After a weekly assembly with other local intellectuals to discuss “public advocacy” at Dum Dum Donuts, “the one place in Dickens where niggers knew how to act,” his father is shot down in the street by the police. The narrator is left to fill his father’s shoes as the town’s resident “Nigger Whisperer,” a job that requires him to meet “interesting people [and try] to convince them that no matter how much heroin and R. Kelly they had in their systems, they absolutely could not fly.” So he takes care of the farm and ultimately the town. He says, “I was my father’s child, a product of my environment, and nothing more. Dickens was me. And I was my father.”
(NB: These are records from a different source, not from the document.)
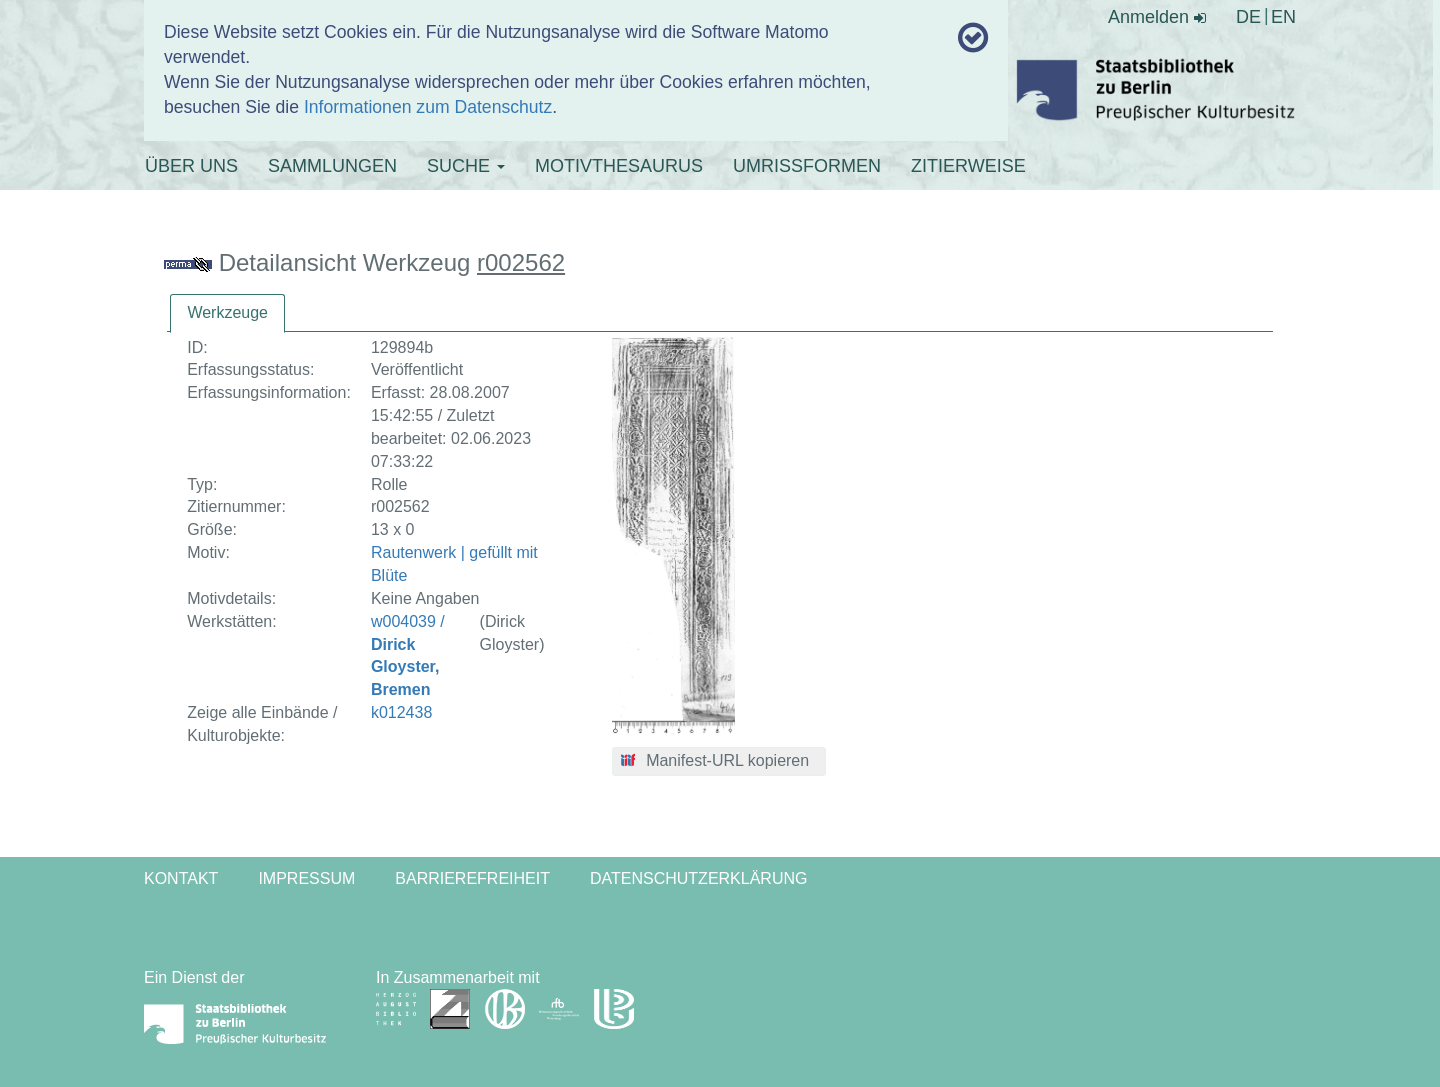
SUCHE (466, 166)
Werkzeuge (227, 312)
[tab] (227, 313)
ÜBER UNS (191, 166)
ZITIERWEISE (968, 166)
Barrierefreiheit (472, 878)
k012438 (401, 712)
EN (1283, 17)
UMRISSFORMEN (807, 166)
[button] (719, 762)
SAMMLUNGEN (332, 166)
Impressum (306, 878)
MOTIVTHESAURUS (619, 166)
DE (1248, 17)
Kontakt (181, 878)
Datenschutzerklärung (699, 878)
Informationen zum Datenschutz (428, 107)
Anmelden (1157, 17)
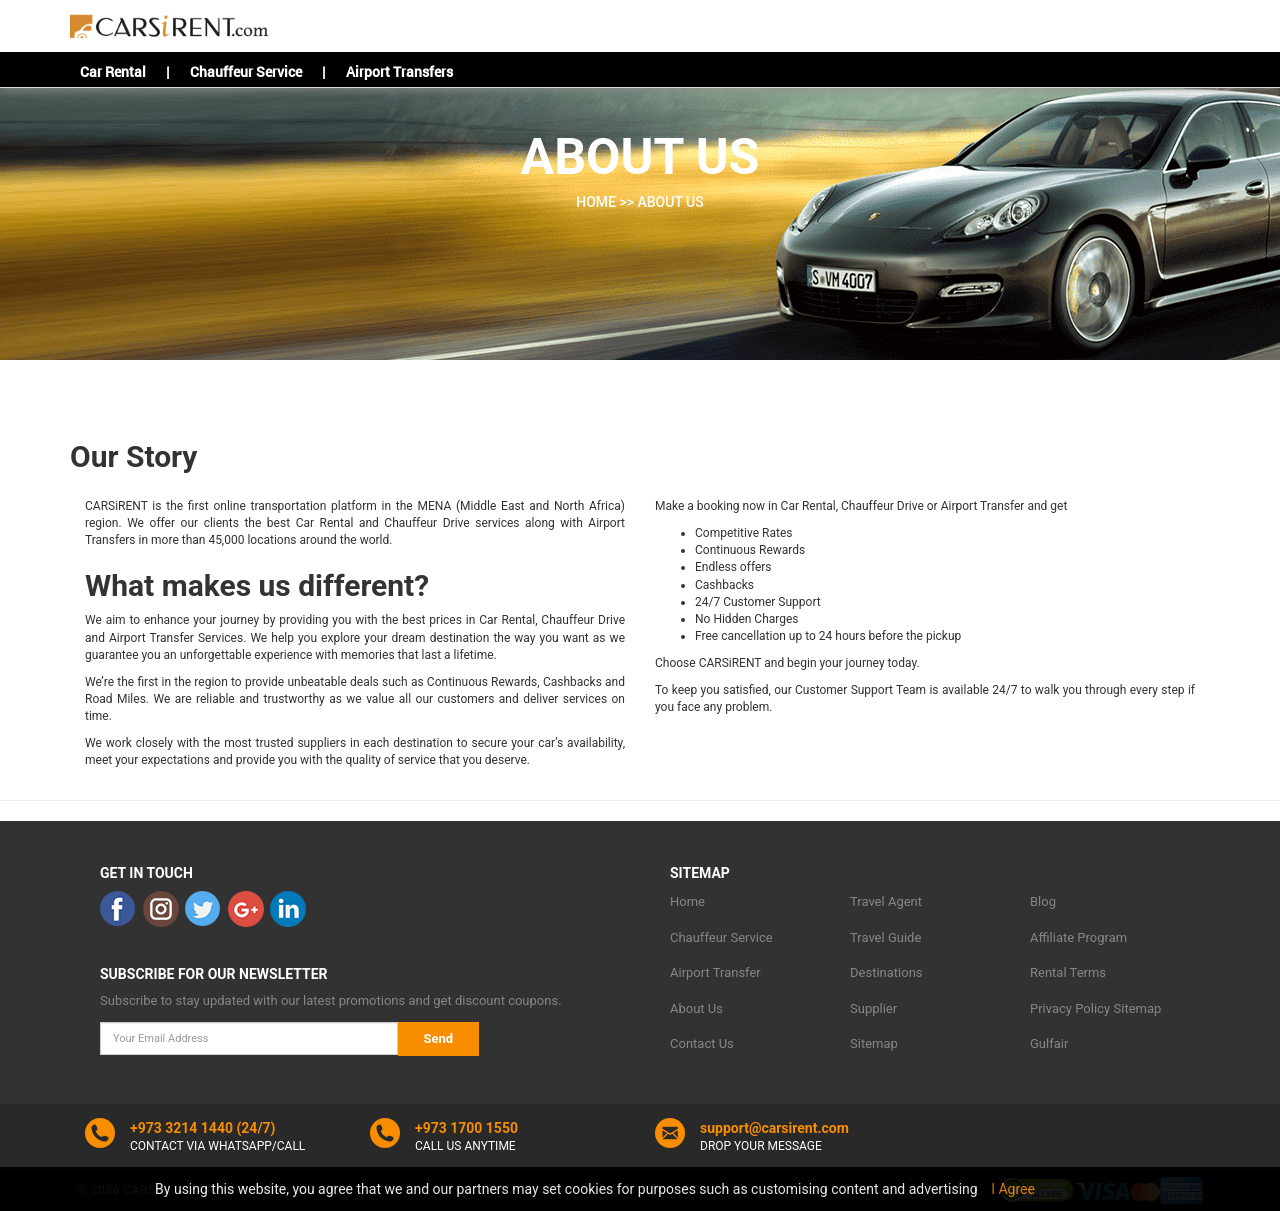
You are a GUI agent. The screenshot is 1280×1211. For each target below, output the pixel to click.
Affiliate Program (1078, 937)
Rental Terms (1068, 972)
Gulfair (1049, 1043)
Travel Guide (885, 937)
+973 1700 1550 (466, 1128)
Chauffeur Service (246, 71)
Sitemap (874, 1043)
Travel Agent (886, 901)
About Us (696, 1008)
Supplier (873, 1008)
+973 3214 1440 (181, 1128)
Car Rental (113, 71)
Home (687, 901)
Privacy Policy (1070, 1008)
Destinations (886, 972)
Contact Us (702, 1043)
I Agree (1013, 1189)
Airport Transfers (399, 71)
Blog (1043, 901)
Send (439, 1038)
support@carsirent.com (774, 1128)
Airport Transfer (715, 972)
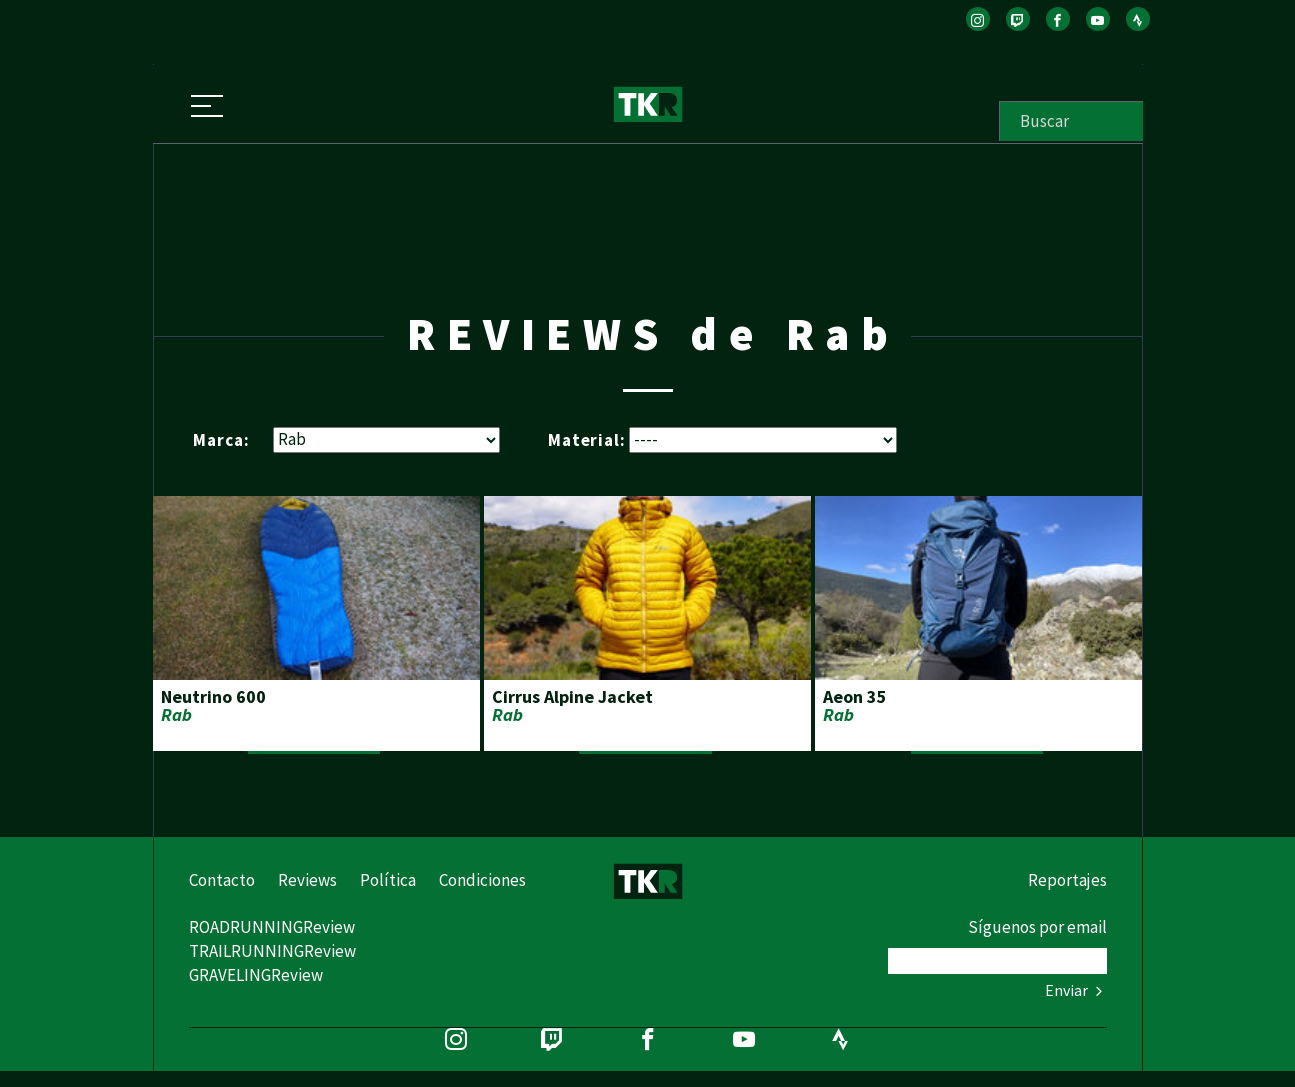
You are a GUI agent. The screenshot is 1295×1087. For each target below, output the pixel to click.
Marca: (221, 439)
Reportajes (1067, 880)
And then Dickens is disappeared. All of the town’s signs are removed overnight. Dickens is no longer included on maps or even in the nightly weather reports. So the narrator paints and hangs his own Dickens signs. He circles the town with strip of white paint to say we’re here, this is Dickens.
It’s this work, along with his continuation of his father’s attempts to reveal the state of racism and corruption in the nation by way of the problems in the town, that get him called to trial in front of the Supreme Court. He does, after all, “own” and whip a slave, has hung the racist signs in the busses, and, among other things, castrated a cow in front of schoolchildren on career day. Most of the story seems to be told from this point, in court, waiting for the trial to begin. He’s talking to his lawyer who’s supplied him with potent weed, which may explain the dilated way the entire book feels. Maybe the narrator is high the whole time. He’s telling his story in a way that feels like he’s explaining himself to himself. He finally has the time to ask the two questions his father only ever afforded the people he was “whispering” to: “Who am I? And how may I become myself?” Or, more accurately, who are we and what are we becoming?
Toward the end, the narrator recalls a scene at Dum Dum Donuts when he and his father went to see a comedy show. The scene is lucid and quick, unlike many of the more rambling, associative stretches in the story. There is a new open-mike host who is “unpaid-electricity bill dark” and whose eyes “protruded wildly from his head like they were trying to escape the mental madness therein.” He starts the night by jumping on stage and telling the first joke the narrator has ever laughed at. From there has the narrator’s attention. Beatty writes, “This traffic-court jester did more than tell jokes; he plucked out your subconscious and beat you silly with it, not until you were unrecognizable, but until you were recognizable.” I imagine if you asked Beatty to write a blurb for his own book it’d be this quote—with “writer/ poet” subbed for “jester.” And maybe this explains why my understanding of The Sellout is similar to one’s grasp of a wave as it crests, triple-over-head, and pummels you. You feel the power but it’s difficult to explicate. You’re just trying to make it up for air.
Beatty writes, “Silence can be either protest or consent, but most times it’s fear.” And this is the reason we have to read books like this—not alone in our apartments, but standing on packed, rush-hour trains. Buy the book. Buy it in extra large print. Laugh at it in front of people. Try to explain why.